Choose a procedure when…Choose a function when…
You're modifying data and don't need a return valueYou're computing or looking up a value
You want transaction control (COMMIT / ROLLBACK inside)You want to call it from inside a SELECT
You're building a multi-step batch operationYou're returning rows for other queries to use
The caller will use CALLThe caller will use SELECT
  1. Use DROP PROCEDURE IF EXISTS at the top of deployment scripts. CREATE OR REPLACE alone won't drop a procedure whose signature has changed.
  2. Always specify LANGUAGE plpgsql — PostgreSQL needs to know which language interpreter to use.
  3. Validate inputs early. Check arguments before doing any DML; raise descriptive exceptions when something's wrong.
  4. Use FOR UPDATE${nbsp}when you read-then-write on the same row, to lock it against concurrent modification.

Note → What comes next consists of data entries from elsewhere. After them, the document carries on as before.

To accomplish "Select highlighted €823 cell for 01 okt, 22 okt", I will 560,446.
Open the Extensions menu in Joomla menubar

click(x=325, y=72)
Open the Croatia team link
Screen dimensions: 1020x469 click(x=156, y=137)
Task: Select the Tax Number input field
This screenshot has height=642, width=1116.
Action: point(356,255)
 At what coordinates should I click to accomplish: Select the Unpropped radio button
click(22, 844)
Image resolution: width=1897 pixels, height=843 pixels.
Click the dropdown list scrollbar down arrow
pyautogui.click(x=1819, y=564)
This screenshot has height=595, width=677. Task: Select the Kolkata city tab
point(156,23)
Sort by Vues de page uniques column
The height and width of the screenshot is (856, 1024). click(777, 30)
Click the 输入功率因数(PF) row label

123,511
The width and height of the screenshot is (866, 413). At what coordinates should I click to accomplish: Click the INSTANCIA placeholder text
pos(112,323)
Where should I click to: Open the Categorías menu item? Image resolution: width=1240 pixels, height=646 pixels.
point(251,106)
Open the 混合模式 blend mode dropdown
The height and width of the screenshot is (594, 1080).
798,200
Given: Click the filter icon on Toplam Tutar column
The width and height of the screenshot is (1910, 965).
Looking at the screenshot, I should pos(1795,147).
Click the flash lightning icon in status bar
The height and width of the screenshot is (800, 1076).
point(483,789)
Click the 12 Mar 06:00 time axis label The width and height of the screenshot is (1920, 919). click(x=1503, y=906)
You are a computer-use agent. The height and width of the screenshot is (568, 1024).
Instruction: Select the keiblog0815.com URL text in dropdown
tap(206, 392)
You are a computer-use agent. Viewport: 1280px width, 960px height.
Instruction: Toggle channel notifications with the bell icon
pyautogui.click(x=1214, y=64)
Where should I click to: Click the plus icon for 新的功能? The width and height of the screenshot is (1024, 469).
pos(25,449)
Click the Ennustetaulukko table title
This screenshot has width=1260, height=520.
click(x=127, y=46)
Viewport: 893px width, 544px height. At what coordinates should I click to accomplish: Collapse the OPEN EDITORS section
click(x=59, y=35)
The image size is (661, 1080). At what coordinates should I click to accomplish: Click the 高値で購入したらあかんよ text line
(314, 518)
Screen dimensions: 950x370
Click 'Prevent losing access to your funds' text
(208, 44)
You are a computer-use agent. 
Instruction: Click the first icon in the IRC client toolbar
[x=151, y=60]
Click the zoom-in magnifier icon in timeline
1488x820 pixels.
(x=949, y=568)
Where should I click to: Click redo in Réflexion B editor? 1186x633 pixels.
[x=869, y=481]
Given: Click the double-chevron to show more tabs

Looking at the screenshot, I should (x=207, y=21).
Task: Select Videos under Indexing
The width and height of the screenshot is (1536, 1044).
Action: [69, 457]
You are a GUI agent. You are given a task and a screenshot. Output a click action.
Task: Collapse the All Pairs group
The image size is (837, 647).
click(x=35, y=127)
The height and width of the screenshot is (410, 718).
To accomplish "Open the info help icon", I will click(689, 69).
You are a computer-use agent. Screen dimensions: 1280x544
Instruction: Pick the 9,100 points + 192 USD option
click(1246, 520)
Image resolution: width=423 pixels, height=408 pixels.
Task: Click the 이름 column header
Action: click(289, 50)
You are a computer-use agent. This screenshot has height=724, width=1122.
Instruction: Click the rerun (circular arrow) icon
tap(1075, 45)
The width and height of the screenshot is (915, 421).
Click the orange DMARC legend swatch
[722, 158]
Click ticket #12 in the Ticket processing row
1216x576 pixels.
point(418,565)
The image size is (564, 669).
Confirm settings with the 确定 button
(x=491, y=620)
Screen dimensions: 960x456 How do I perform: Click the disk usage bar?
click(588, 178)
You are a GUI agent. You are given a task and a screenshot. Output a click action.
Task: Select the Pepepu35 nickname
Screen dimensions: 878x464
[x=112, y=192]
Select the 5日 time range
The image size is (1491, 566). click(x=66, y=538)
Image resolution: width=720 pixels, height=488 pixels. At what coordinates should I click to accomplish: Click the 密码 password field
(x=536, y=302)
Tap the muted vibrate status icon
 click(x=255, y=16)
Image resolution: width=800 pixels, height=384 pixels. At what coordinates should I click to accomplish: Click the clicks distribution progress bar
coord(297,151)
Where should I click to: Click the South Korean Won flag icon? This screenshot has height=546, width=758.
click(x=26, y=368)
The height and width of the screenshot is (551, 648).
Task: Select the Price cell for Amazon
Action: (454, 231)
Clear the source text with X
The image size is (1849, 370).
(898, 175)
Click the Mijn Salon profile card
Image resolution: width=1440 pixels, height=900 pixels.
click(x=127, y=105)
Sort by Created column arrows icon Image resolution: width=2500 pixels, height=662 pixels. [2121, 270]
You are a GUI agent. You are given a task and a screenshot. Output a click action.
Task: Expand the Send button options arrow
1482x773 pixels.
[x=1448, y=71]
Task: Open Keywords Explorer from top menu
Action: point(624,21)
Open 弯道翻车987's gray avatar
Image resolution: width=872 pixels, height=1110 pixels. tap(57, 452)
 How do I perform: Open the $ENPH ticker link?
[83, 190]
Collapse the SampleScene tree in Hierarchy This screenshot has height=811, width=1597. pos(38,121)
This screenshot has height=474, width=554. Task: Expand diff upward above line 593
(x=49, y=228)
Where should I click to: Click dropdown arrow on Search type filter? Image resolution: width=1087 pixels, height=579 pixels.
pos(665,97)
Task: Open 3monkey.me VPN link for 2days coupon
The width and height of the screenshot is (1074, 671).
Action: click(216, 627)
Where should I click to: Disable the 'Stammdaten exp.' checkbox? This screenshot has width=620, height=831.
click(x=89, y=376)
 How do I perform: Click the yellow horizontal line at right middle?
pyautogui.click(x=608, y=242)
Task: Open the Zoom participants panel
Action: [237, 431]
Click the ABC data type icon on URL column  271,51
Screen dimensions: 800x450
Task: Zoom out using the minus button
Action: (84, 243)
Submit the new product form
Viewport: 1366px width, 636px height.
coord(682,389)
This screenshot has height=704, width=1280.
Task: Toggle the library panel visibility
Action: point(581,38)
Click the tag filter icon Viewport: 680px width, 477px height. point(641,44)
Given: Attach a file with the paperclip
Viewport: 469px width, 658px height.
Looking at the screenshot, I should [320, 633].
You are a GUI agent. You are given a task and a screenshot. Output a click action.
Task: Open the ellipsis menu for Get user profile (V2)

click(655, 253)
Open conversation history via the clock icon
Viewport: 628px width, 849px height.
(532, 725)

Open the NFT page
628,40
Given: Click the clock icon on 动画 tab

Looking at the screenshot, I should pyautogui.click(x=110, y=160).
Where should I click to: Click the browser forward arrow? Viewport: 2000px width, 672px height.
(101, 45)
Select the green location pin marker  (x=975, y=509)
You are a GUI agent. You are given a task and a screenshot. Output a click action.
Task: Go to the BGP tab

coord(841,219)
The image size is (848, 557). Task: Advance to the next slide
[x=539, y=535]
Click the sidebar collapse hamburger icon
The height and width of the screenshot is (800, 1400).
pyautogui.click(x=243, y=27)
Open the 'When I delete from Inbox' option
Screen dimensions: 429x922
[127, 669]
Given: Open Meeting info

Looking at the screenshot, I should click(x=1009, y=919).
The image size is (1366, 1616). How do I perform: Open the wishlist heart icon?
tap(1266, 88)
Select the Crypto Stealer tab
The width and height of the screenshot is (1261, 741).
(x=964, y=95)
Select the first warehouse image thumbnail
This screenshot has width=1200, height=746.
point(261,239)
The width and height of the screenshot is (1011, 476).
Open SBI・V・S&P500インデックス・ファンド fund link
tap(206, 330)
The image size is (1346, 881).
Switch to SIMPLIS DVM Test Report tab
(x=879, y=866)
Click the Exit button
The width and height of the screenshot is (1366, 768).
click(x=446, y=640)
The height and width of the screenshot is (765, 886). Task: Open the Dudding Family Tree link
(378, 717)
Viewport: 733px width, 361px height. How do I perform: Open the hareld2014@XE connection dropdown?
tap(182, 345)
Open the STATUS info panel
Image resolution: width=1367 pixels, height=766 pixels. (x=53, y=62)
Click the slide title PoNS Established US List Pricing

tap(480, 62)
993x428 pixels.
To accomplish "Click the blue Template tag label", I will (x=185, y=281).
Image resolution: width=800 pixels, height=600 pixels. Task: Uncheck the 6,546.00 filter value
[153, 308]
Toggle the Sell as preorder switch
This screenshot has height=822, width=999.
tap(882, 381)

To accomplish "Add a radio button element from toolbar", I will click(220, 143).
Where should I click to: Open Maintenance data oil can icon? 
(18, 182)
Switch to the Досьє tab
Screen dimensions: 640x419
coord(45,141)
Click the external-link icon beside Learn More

  5. Use INOUT parameters for outputs — procedures can't have OUT parameters, only IN and INOUT.
  6. Use COMMIT inside procedures sparingly. Mid-procedure commits release locks and break transactional atomicity — they're a tool for batch processing, not the default.
  • A stored procedure is a named PL/pgSQL block called via CALL. Introduced in PostgreSQL 11.
  • Procedures don't return values — use INOUT parameters to hand data back to the caller.
  • The big distinction from functions: procedures can COMMIT and ROLLBACK mid-execution. Functions can't.
  • Parameters can be IN (default) or INOUT — not OUT.
  • Use RETURN; (no expression) to exit early. Use RAISE EXCEPTION to abort and roll back.
  • Reach for procedures for multi-step DML and batch jobs. Reach for functions for computations, lookups, and anything that returns data.